UK BEATS U.S., APPROVES USE OF PFIZER COVID VACCINE

Britain gave emergency approval on Wednesday, December 2, 2020, to Pfizer’s coronavirus vaccine, leaping ahead of the United States to become the first Western country to allow mass inoculations against a disease that has killed more than 1.4 million people worldwide, Benjamin Mueller reported for the New York Times.

The authorization to use the vaccine developed by Pfizer, a US pharmaceutical giant, and BioNTech, a much smaller German firm, kicked off a vaccination campaign with little precedent in modern medicine, encompassing not only ultra-cold dry ice and trays of glass vials but also a crusade against anti-vaccine misinformation.


The specter of Britain beating the US to approval — on a vaccine co-developed by an American company, at that — may intensify pressure on US regulators, who are already under fire from the White House for not moving faster to get doses to people. And it has stirred up a global debate about how to weigh the desperate need for a vaccine with the imperative of assuring people that it is safe.

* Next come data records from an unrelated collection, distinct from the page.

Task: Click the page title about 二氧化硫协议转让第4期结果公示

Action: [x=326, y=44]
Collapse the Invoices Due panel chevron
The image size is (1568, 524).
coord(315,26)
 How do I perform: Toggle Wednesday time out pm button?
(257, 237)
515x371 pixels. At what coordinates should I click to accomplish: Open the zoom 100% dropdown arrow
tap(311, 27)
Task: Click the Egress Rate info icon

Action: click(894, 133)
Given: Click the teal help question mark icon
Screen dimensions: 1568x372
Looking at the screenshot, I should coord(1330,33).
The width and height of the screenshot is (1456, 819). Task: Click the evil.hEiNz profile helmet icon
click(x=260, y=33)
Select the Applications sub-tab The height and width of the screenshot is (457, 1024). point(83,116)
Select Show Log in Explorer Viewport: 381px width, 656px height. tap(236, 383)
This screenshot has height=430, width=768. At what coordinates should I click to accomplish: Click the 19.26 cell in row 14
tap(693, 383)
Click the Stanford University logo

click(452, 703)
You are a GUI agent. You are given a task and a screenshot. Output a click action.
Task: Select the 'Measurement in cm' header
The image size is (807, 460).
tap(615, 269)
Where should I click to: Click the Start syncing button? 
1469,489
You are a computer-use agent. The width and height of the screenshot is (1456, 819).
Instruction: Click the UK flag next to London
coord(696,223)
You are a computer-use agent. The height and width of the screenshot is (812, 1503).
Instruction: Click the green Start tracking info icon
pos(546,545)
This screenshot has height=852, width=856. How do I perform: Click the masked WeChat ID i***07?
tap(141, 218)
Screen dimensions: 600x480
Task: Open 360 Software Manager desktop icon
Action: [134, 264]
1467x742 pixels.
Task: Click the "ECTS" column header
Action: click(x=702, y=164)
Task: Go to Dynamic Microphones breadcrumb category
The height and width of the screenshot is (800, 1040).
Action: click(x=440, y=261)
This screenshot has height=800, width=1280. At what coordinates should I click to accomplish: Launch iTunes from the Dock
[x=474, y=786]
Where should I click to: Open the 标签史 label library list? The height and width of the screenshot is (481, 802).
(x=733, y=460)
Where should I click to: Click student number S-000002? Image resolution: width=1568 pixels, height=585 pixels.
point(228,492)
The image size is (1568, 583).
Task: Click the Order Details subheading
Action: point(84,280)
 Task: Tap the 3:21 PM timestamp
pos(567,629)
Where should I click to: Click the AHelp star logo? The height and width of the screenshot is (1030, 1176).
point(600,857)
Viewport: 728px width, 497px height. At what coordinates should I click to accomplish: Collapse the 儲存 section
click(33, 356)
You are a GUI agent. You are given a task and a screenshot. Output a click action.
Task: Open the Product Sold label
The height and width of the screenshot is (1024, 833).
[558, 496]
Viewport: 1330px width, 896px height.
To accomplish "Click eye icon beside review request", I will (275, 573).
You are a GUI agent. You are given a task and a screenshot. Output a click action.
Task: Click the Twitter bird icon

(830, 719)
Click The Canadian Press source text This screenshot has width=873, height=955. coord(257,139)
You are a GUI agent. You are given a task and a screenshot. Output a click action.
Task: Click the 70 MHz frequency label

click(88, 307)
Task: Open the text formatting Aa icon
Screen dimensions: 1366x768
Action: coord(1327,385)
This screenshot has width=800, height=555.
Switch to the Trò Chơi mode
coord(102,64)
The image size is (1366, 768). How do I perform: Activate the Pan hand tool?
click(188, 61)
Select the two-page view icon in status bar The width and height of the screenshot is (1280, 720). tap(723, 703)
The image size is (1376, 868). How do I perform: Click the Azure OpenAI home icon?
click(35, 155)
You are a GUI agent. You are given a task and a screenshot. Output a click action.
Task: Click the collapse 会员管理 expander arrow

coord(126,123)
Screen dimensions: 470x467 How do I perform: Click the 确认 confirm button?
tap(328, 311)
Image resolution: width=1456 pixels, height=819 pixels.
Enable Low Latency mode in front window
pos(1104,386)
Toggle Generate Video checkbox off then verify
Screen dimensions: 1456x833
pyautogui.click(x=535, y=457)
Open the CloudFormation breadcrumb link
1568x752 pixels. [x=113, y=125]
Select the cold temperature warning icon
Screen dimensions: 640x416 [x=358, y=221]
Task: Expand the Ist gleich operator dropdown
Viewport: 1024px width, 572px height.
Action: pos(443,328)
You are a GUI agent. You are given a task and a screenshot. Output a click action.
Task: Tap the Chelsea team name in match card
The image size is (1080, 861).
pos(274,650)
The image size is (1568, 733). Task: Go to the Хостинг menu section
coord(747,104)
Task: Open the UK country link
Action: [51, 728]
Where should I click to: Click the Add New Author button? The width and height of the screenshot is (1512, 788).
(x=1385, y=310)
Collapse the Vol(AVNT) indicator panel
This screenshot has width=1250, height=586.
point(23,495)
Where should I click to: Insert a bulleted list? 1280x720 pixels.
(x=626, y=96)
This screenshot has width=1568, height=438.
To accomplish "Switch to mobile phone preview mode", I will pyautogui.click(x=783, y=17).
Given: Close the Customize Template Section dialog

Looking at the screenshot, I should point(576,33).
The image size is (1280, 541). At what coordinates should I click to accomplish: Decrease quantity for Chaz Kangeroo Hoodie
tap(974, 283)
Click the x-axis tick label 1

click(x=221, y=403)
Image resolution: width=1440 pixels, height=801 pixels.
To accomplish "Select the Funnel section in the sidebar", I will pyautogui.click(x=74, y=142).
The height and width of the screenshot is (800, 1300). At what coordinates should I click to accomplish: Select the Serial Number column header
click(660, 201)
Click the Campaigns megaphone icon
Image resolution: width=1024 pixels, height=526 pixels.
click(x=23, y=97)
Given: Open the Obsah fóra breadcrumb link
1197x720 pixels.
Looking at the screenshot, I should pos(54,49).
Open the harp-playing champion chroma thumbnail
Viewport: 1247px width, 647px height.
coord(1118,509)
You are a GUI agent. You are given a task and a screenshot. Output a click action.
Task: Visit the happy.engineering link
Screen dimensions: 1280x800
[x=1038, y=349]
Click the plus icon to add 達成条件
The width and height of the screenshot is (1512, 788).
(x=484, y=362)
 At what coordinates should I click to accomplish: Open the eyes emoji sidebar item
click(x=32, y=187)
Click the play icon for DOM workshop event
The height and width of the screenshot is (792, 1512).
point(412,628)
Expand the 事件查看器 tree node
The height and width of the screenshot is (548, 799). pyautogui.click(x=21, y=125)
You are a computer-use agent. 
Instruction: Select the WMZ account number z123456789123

Russia and China have already approved vaccines without waiting for the results of large-scale efficacy tests, a decision that scientists in some cases have said poses serious risks. While the go-ahead bodes well for Britain, which broke from the European Union’s regulatory orbit to approve the shot early, it will have no effect on the distribution of the hundreds of millions of doses that other wealthy countries have procured in prepaid contracts.